By Teri Walker–
When Arizona Governor Jan Brewer outlawed the synthetic marijuana drug “spice” in February, she said she was “happy that the legislature moved quickly … to outlaw these dangerous substances.” But just as fast as the Arizona Legislature moved to ban “spice,” also known as “K2,” drug makers moved to keep forms of the drug on the market.
Navajo County Sheriff K.C. Clark said since the new law that pushed “spice” off store shelves took effect, drug chemists have been tinkering with “spice” ingredients to skirt regulations regarding the product.
Prior to the legislation, “spice” and similar substances were marketed as a legal alternative to marijuana. Sold by smoke shops and other retailers, the product is basically a plant-like material that is sprayed with a combination of chemicals and substances, and smoked. According to the governor’s office, the chemical compounds can be up to 700 times more potent than the active ingredient in marijuana, and can result in seizures, stroke, anxiety, visual disturbances, racing heartbeat and elevated blood pressure.
Sheriff Clark said when “spice” was legally on store shelves, the sheriff’s office was seeing many cases of kids ending up in Summit Health Regional Medical Center in Show Low with seizures.
Now, he said, undercover officers are finding there are “spice” alternatives that are cropping up in the county that are modified using different chemicals to achieve the same “high”–and the same dire results for some individuals who use the chemical compounds.
Because there is no shortage of creativity among street chemists who continue to create legal, if dangerous, means of getting high, Clark said it’s likely there will continue to be amendments made to laws like those outlawing “spice,” lining out ever-growing lists of chemicals and additives that are not allowed to be cobbled together and sold. Another designer drug that has recently emerged on the market is “bath salts,” a synthetic stimulant that is nowhere near as benign as its name might imply.
While packaged with the name “bath salts” and labeled “not for human consumption,” the powdered compounds have no real value as a bath salt or other bath product. The only known purpose is to be consumed as a recreational drug, by smoking, injecting or snorting.
“Bath salts” are typically sold in small packages, ranging in cost from $40 to $100 per gram. A gram consists of approximately eight to 40 doses.
Sold with names like “Ivory Wave,” “Russian River” and “Hurricane Charlie,” the drug is made with substances that are not regulated by the Drug Enforcement Administration (DEA), but because of the drug’s significant and dangerous adverse effects, the compounds are coming under federal scrutiny.
“Just because you can legally sell something doesn’t mean it’s morally right,” said Clark.
“Bath salts” are causing serious health consequences, bizarre behaviors and death.
Increasingly, law enforcement officials are responding to calls about “Bath salts,” and people are landing in hospitals with hallucinations caused by using them.
Reports of incidents, while trickling in at the beginning of the year, are now increasing rapidly across the nation, according to the DEA.
The effects of “bath salts” are comparable to methamphetamine abuse, according to poison control centers.
The powders can contain methylenedioxypyrovalerone (also known as MDPV) and mephedrone.

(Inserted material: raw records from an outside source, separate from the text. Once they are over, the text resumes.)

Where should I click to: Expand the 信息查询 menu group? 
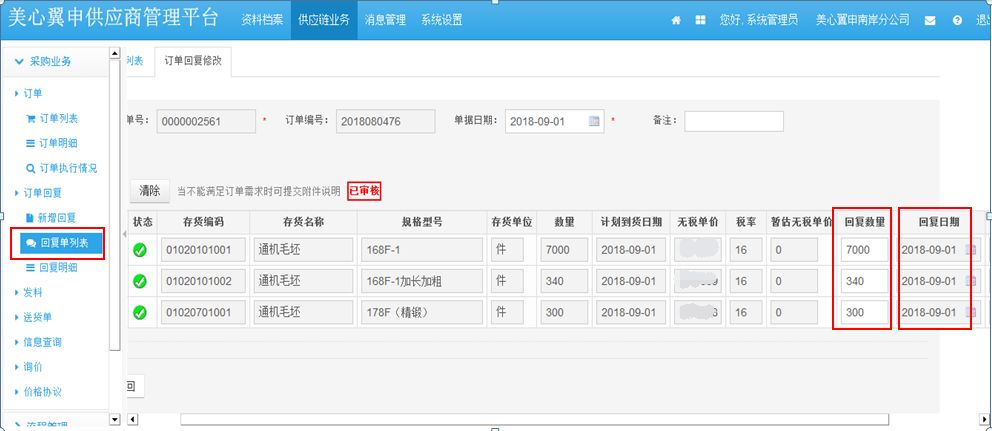click(38, 342)
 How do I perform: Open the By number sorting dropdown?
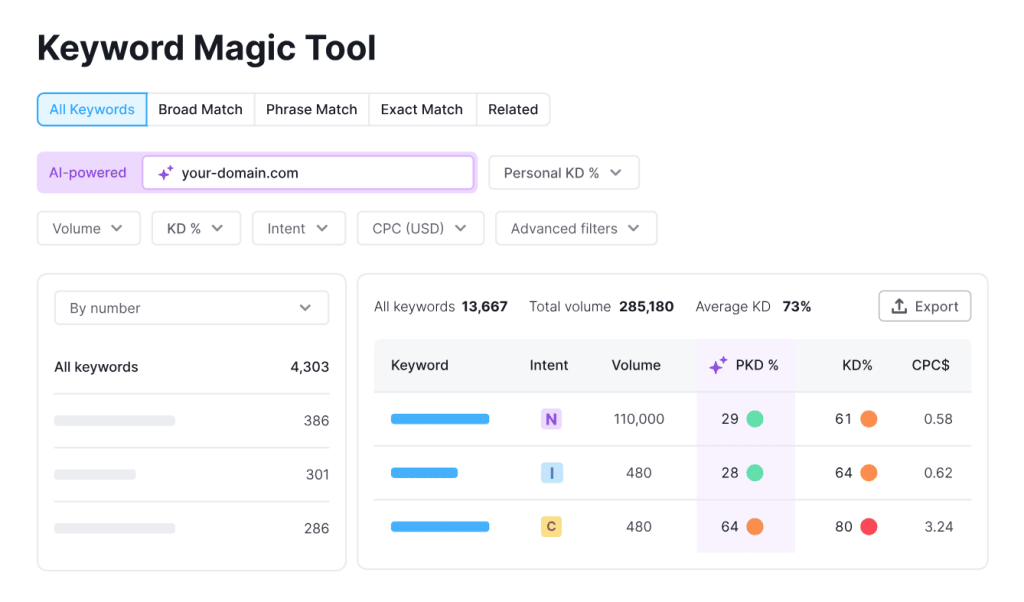pos(191,308)
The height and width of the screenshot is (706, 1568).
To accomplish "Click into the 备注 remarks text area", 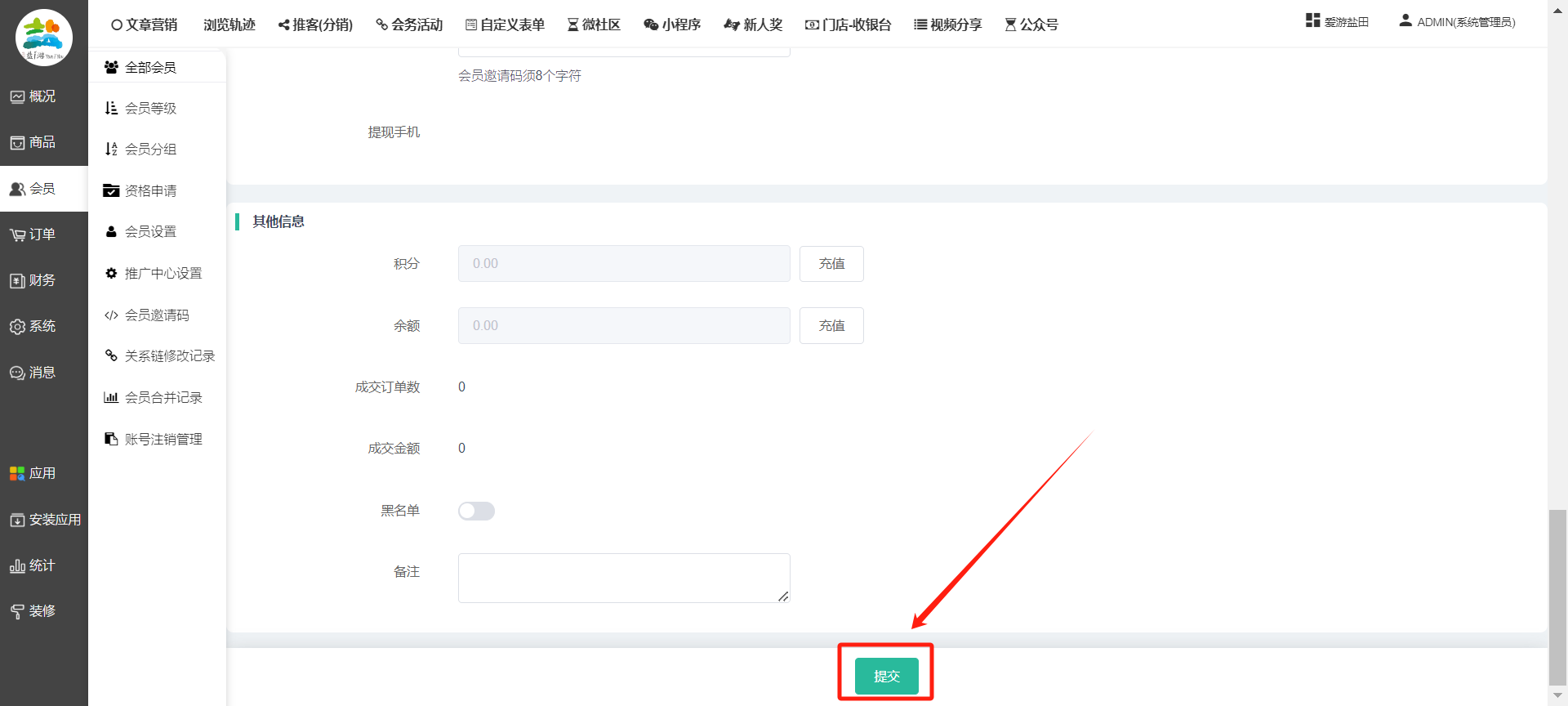I will point(623,578).
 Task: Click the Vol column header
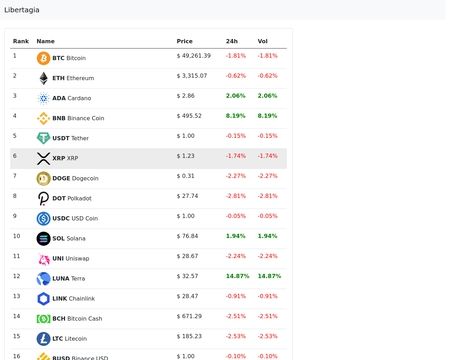coord(262,41)
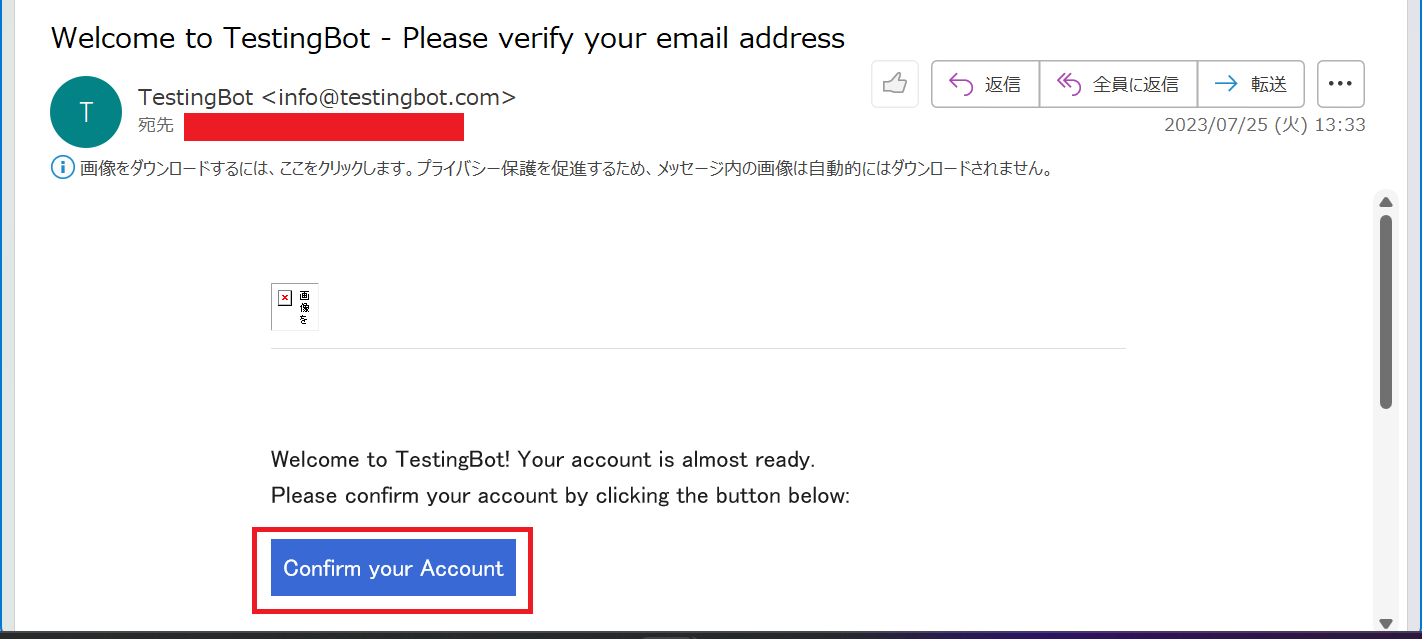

According to the DEA, the abuse of “bath salts” has been linked to death, suicide, homicide, self-inflicted wounds and child endangerment.
At this time, it isn’t known if “bath salts” are addictive. The acute toxicity and neurological side effects are the biggest concerns about the new drug.
Several states have banned the sale of “bath salts,” but there is not yet a federal ban.
In Arizona, proposed legislation is being drafted to prohibit the sale of designer drugs with compositions “substantially similar” to illegal drugs like heroin, marijuana and cocaine.
“People are using these drugs because they can get around urine tests, but still get high,” said Clark.
“I hate to see us become a nanny state,” said Clark, “but when an 18-year-old can go into a store and buy something that can kill him, or cause him to irreparably harm or kill someone else, you’ve got a real problem.”